* _Work required_:
For each line in the data below that holds "screenshot", return a copy.

☆ ☆ ☆ ☆ ☆

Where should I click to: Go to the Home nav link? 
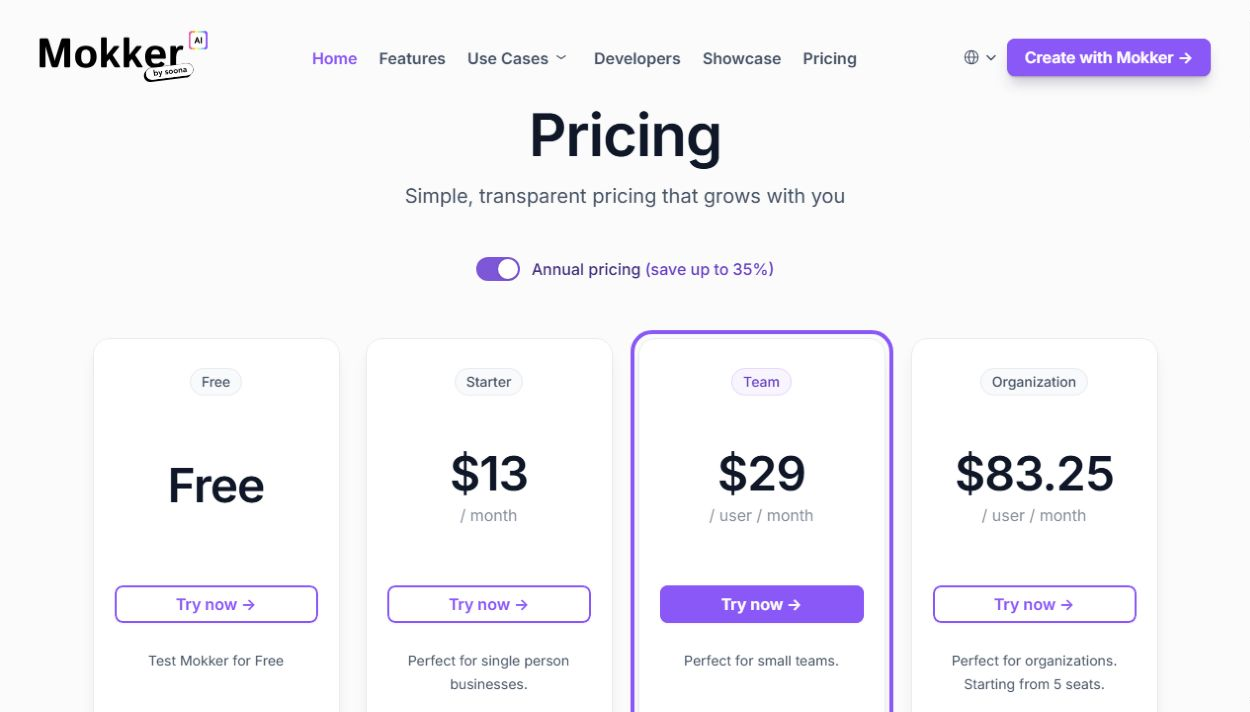click(x=334, y=58)
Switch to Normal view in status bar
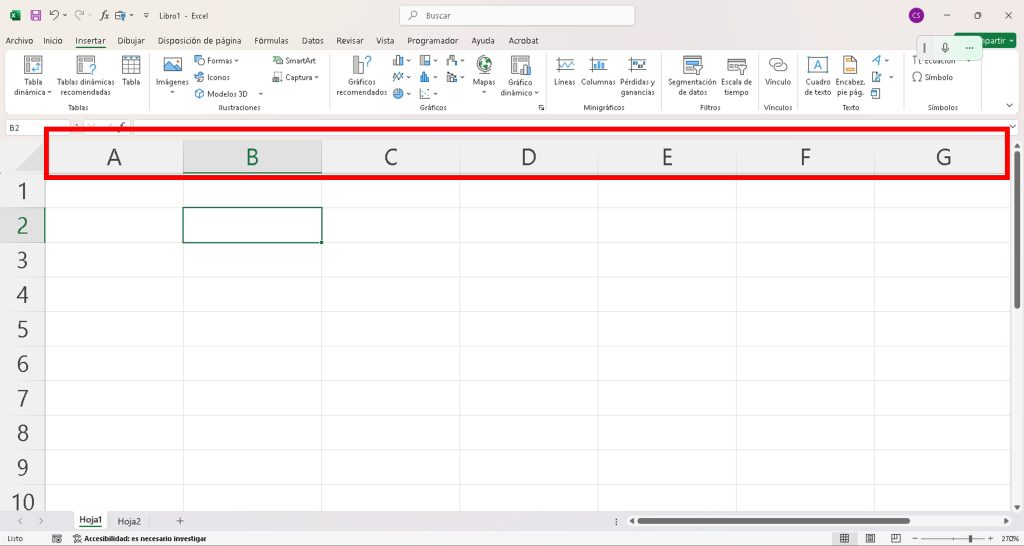1024x546 pixels. 845,538
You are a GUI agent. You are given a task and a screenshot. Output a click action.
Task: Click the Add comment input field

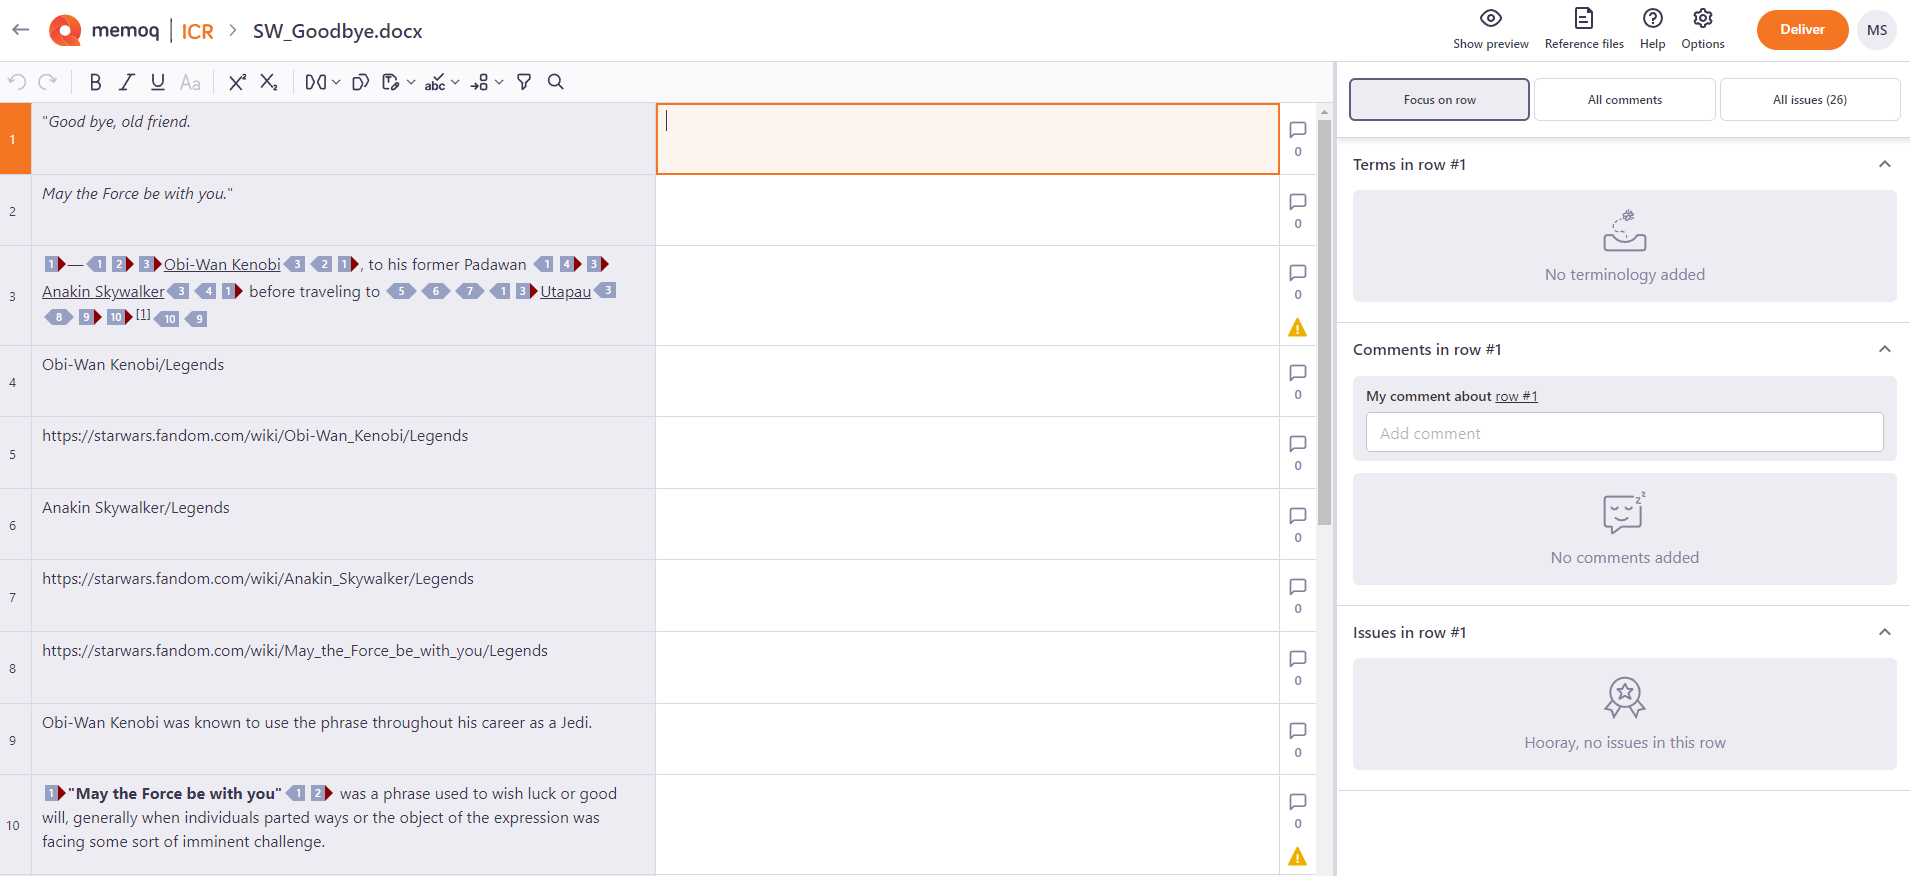[x=1624, y=433]
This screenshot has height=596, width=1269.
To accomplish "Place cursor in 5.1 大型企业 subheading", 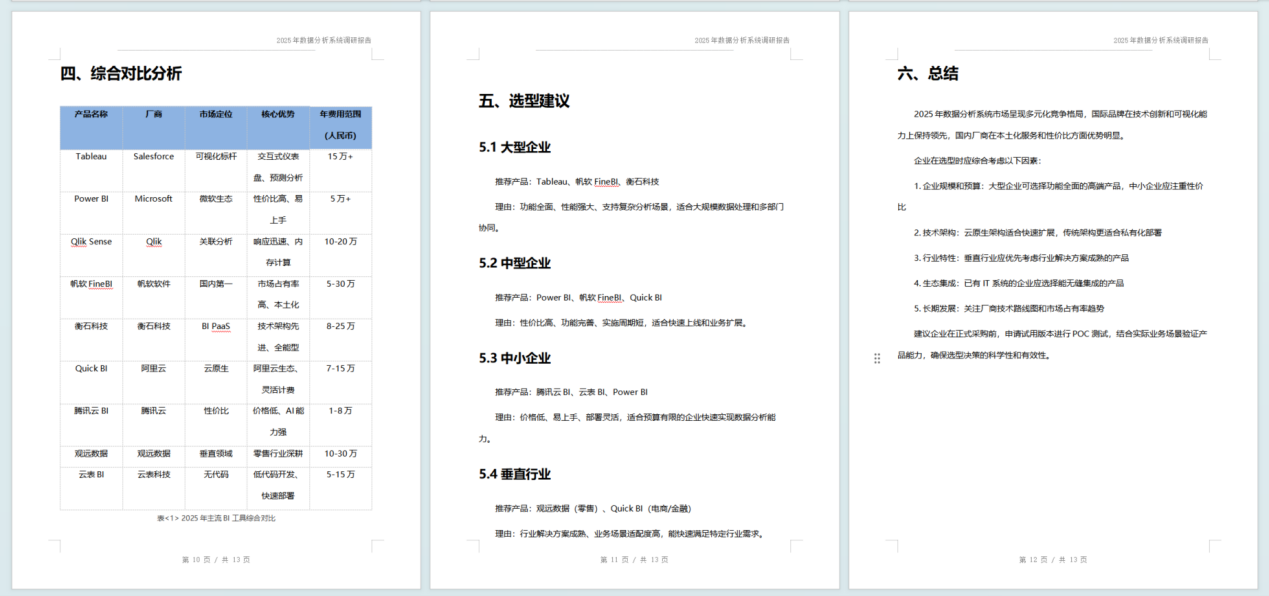I will 514,147.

☆ ☆ ☆ ☆ ☆

* _Answer to this task_:
You are a GUI agent. You are given a task and a screenshot. Output a click action.
This screenshot has height=596, width=1269.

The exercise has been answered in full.